Obituary: Donald Martino (1931-2005)

Obituary: Donald Martino (1931-2005)

Steven Mackey reminisces about his former teacher Donald Martino, a composer of sensual and sometimes even schmaltzy serial music, who died last week.

Written By

StevenMackey



Donald Martino

[Ed. Note: December has been a very sad month for the new music community. Shortly after we ran our memorials to Stephen “Lucky” Mosko and Soong Fu-Yuan on NewMusicBox, we learned of the death of Donald Martino. This one particularly hit us hard as we were planning to feature Martino as our Cover next May in honor of his 75th birthday. We asked his former student, Steven Mackey, to reminisce about this important composer who remained a rugged individual to the very end.]

I had only been in the New York City area for a couple of months when, in November of 1978, I attended the premiere of Donald Martino’s Triple Concerto for three clarinets (Bb, bass, and contra).
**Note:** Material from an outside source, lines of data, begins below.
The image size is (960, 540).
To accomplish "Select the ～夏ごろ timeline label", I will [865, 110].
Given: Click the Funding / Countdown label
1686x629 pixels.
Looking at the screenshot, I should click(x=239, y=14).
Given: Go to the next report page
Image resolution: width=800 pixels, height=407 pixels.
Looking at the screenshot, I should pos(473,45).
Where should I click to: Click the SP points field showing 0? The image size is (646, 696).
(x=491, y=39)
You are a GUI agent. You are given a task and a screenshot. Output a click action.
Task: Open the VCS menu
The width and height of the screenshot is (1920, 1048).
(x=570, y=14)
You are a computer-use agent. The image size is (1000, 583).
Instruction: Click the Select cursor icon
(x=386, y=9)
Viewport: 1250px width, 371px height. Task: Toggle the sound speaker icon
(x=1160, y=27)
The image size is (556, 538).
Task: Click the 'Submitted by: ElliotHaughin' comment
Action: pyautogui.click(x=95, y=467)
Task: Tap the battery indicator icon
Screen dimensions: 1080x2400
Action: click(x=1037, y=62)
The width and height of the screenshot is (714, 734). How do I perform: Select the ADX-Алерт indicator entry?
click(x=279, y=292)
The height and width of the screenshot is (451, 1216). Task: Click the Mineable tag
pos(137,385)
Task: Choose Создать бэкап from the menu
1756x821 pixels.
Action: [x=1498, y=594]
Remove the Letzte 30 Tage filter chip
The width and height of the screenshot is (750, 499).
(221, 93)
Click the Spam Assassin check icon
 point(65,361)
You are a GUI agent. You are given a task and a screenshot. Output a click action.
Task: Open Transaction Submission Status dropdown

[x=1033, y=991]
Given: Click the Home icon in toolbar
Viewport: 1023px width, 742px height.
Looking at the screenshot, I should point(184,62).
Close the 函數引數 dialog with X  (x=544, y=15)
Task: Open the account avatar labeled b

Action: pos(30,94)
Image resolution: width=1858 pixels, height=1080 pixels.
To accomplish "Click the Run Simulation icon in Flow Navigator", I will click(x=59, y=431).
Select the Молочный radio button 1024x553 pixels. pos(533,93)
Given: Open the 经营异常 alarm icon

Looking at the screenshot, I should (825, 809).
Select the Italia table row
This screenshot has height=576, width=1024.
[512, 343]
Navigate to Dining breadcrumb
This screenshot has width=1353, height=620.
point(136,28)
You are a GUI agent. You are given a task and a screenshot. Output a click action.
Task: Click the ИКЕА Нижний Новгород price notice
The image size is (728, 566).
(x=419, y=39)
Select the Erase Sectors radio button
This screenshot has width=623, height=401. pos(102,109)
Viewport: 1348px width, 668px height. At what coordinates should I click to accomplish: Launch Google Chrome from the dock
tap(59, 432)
The piece begins with an explosion (piano clusters and tam-tam) and like some primordial creature emerging from the Big Bang, the contra-bass clarinet gradually makes its presence known on a low fundamental and then rises up a twelfth. Never before or since have I heard such a liquid connection between two notes—more of a cross-fade than an ordinary legato. As a clarinet player himself, Don knew how the 2nd note was contained in the first note and coaxed it out under cover of the decaying thunderclap.

In subsequent months I literally wore out the grooves of my Speculum Musicae recording of Notturno (the piece for which he won the Pulitzer Prize in 1973). The timbral trills on the flute accompanied by strummed cello pizzicati were seductive, atmospheric, and exotic. There are parts of that piece that sound like backwards music. My housemate literally threw books against our shared wall out of frustration induced by my listening, over and over again, to those passages.

This is not dry music. In the generally arid landscape of late ’70s American academic serialism, this music was dripping wet with sensuality, color, affect, and drama—schmaltzy even. By the standards of the self-referential world of post-Schoenbergian American serialism, Don was quite eclectic. He harvested major triads and arioso melodies from his rows, and one got the feeling that, while he embraced the structural functions of the row, he fought with some of the incumbent sounds. He used to say, after tennis and a beer or two, that he thought Robert Schuman was looking for a way out of the tonal system (I think I know what he means) and I always wondered if Don was looking for a way back in.

In 1981, I made the pilgrimage to Brandeis to study with Martino. He was not the world’s greatest classroom teacher. We spent the mornings pouring over his writings about set theory; mostly articles that I had already read. The material was fascinating and the narrative logic inherent in his ideas about derived sets and combinatoriality continue to influence me, but in these seminars he basically read the text and paused occasionally for questions. Mondays started looking up around noon when the whole group of us, including Don, would have lunch together at the local hoagie joint. This is where we learned that he wrote those articles because that was the only way a “serious” composer could earn a reputation at a time when the state of new music performance was abysmal; new work was rarely performed and when it was, difficult passages would sooner be cut than rehearsed. Things got better for Don in this regard with commissions from the Boston Symphony and the Julliard String Quartet, but in the time I was close to him he never lost that scrappy attitude. It was part of his charm. I always got the impression that Don had even been a much tougher cookie before I met him. This I heard from Stephen “Lucky” Mosko who studied with him at Yale. (Lucky also died in the past week.) Don’s marriage to Lora and his professional success had sweetened and mellowed him by the time I arrived on the scene.

As uninspired as he was in the classroom, he was a gifted private composition teacher. Composition lessons in the afternoon were never about the hexachords we excavated in the morning. He was focused on the vividness of the surface of the music, the phrasing, the color of the orchestration, the drama, the intrinsic expressive potential of the form, and all the other things that made his music stand out. I still think about his advice in making a transition, “If you want to slow down, first get too fast; and if you want to speed up, first get too slow.”

After my first year at Brandeis Don moved to Harvard, but our shared interested in tennis kept us in touch. We played once a week which meant an hour or more on the court, then another hour over a beer or two, and occasionally as much as five hours with a big bowl of pasta from Lora in our laps in front of a Davis cup match on TV…good times!

When I heard that Don died, the first thing that popped into my head was playing tennis with him in the rain. Yes, it was pouring down rain, but we wanted to earn our beer so we were smacking soggy balls around a shallow lake with a net. It was kind of miserable and neither of us said a word until, after about 45 minutes Don shouted, “I don’t think any girls are gonna show up, so we might as well go home.”